Man of Steel presents a version of Superman who is unsure of why he is here or what he should do. Rather than disguising himself as a quirky reporter, he spends years wandering the world as a rugged nomad, going from job to job without much forward drive or identity. He refrains from using his powers because of the advice given to him by Jonathan Kent, his adoptive Earth dad who stressed discretion until the world was ready. When his son asks if this meant letting innocent people die, the humble farmer replies, “Maybe.” In fact, he believes so hard in this idea that he lets himself be enveloped by a twister instead of letting his son save him. Superman’s alien father seems to share this sentiment, prophesizing that his baby boy would eventually lead the people of Earth into a brighter future. Together with the direction, this is blatantly meant to frame Superman as a Christ-like figure.
Despite that, the film pays special attention to hard-hitting action, showcasing the untold amounts of damage that these super-powered aliens can inflict during combat. This notoriously comes into play during the climax, in which the battle between Kryptonians severely damages the town of Smallville and utterly destroys the city of Metropolis.

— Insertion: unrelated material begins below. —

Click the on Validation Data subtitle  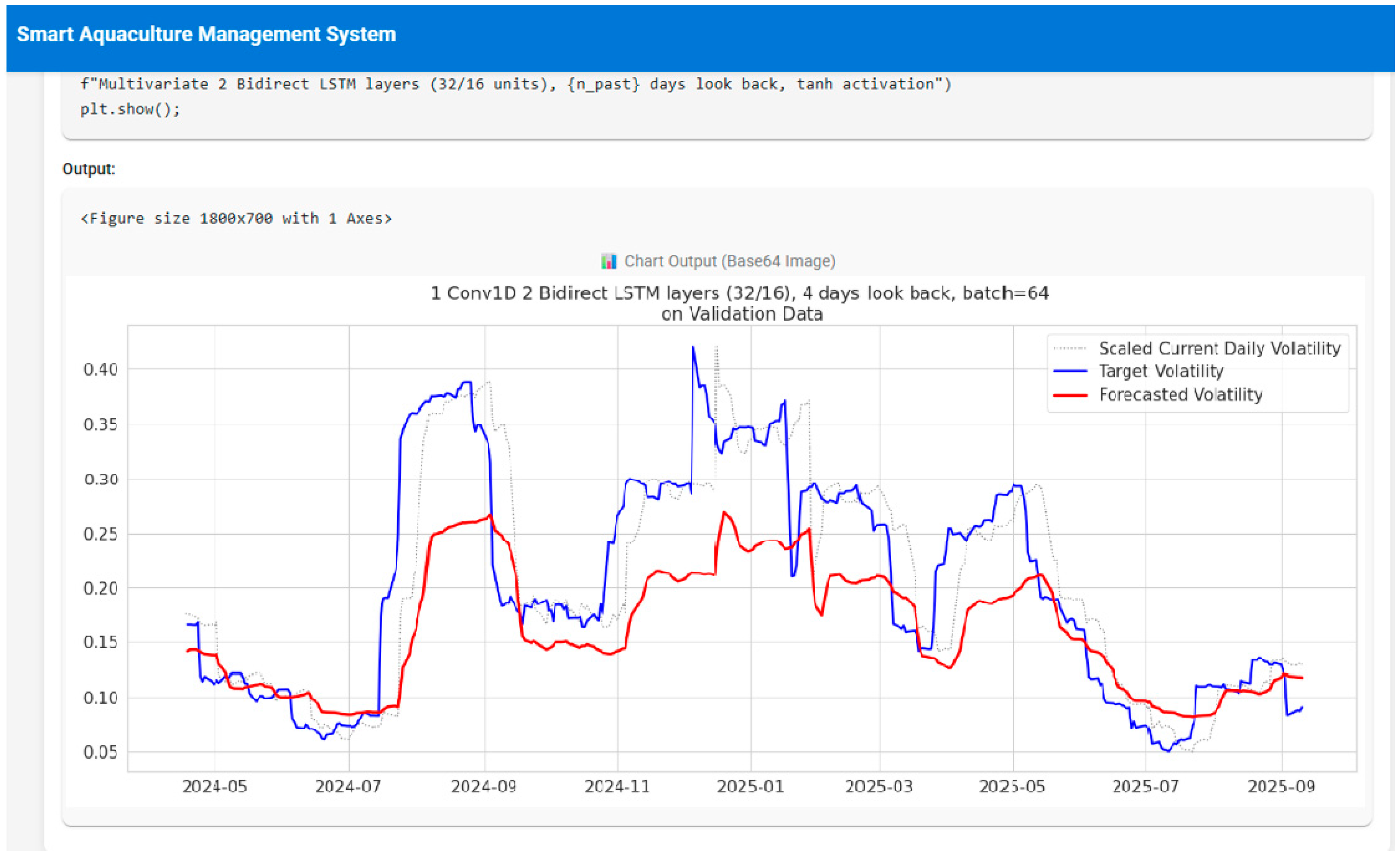click(742, 314)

The camera lingers on this damage, letting viewers soak in every explosion, every toppling structure. When everything is said and done, Superman stands amidst a pile of rubble before snapping the neck of the villain.

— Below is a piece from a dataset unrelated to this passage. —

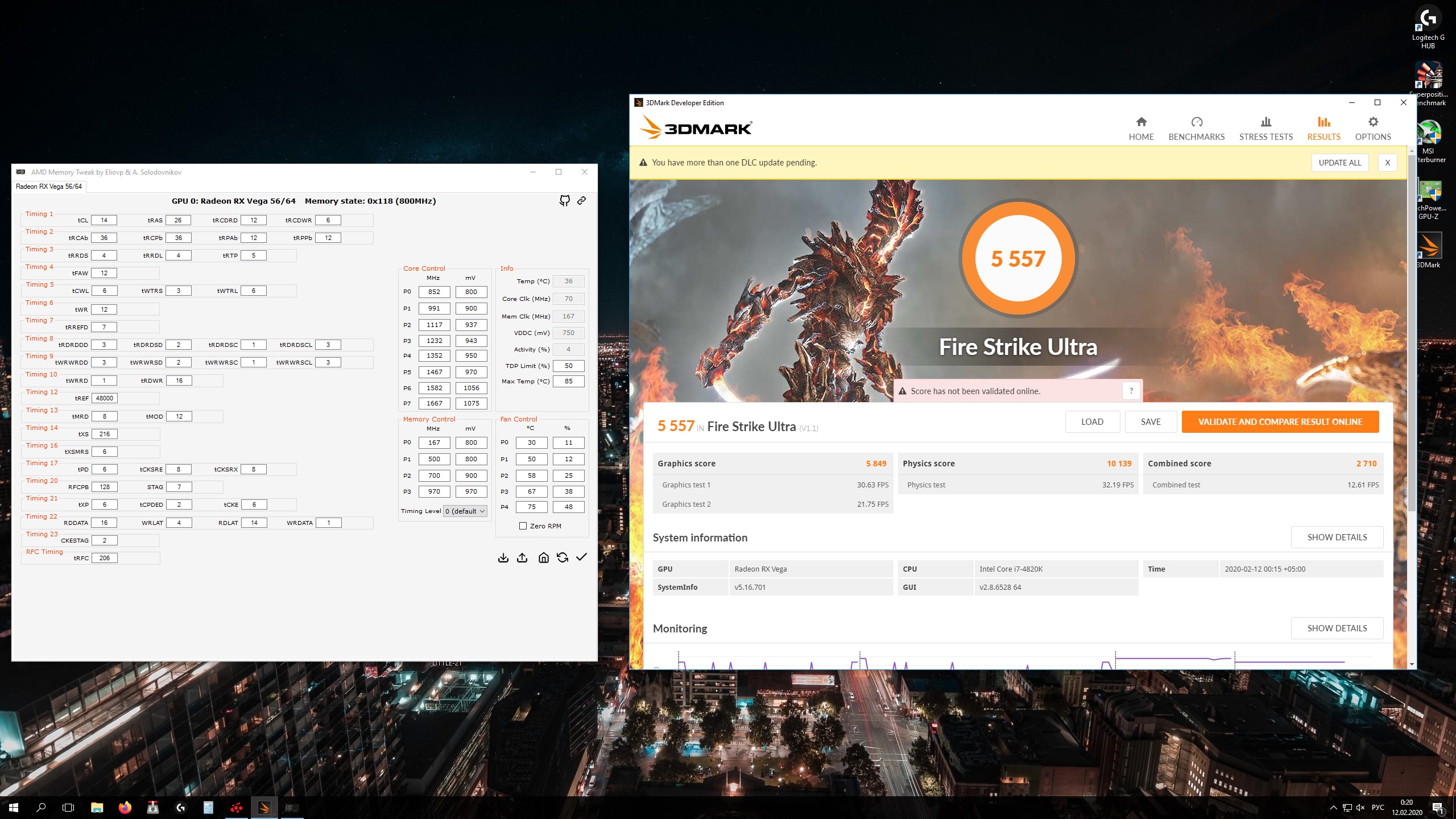Click the refresh arrows icon
This screenshot has width=1456, height=819.
(x=562, y=558)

It should come as no surprise that this film proved so divisive among both general audiences and comic fans. Right away, it was a radical departure from previous tales of the righteous superhero. The desaturated colors, underacting from the cast, and pretentious dialogue was off-putting to viewers, coming off as needlessly depressing and cynical in their attempts to sell the product as high art. In addition, many felt the script overcomplicated an otherwise simple origin story. Superman apparently has the entire registry of Kryptonian citizens encoded into his DNA, and antagonist General Zod wants to harvest that DNA in order to terraform Earth into a new version of Krypton. For perspective, the Zod in the original films simply wanted to impose his rule on the planet and exact revenge on Superman for his father’s actions.
Mixing in of these extra elements made it seem like the filmmakers were ashamed to be making a Superman movie, as if they wanted the titular Man of Steel to be something that he’s not. This was evident in his frequent angst and emotional disconnect from those around him. He doesn’t even seem particularly interested in saving people, innocent or otherwise, which is the crux of his character. All of this concern came to a head when he killed the villain. Although he did this to save a family, this still struck a chord with legions of devotees. They condemned this decision as being grossly out of character and the final nail in the coffin for a misguided venture.

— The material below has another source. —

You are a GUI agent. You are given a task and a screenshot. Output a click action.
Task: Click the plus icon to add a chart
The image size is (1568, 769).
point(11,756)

Granted, there have been darker Superman stories, but none that came across as this nihilistic. The script preached about him serving as a beacon of hope, but every aspect of the flick indicated otherwise. When the dust settled, fans determined that the movie had sacrificed the hero’s moral integrity and optimism for the sake of making things more intense and “realistic.” Admittedly, some viewers commended the creators for trying to place Superman in the real world, ditching the old-school cheesiness and going all-in on contemporary maturity. At the same time, others praised the action sequences and how they showed this superhero’s weight and power on a level never seen before. However, countless others have rejected the film, denouncing it as a failed experiment that fundamentally misunderstands its source material, as well as the hero at the center of it. That is why Man of Steel has since gone down as one of the most debated genre products in recent memory.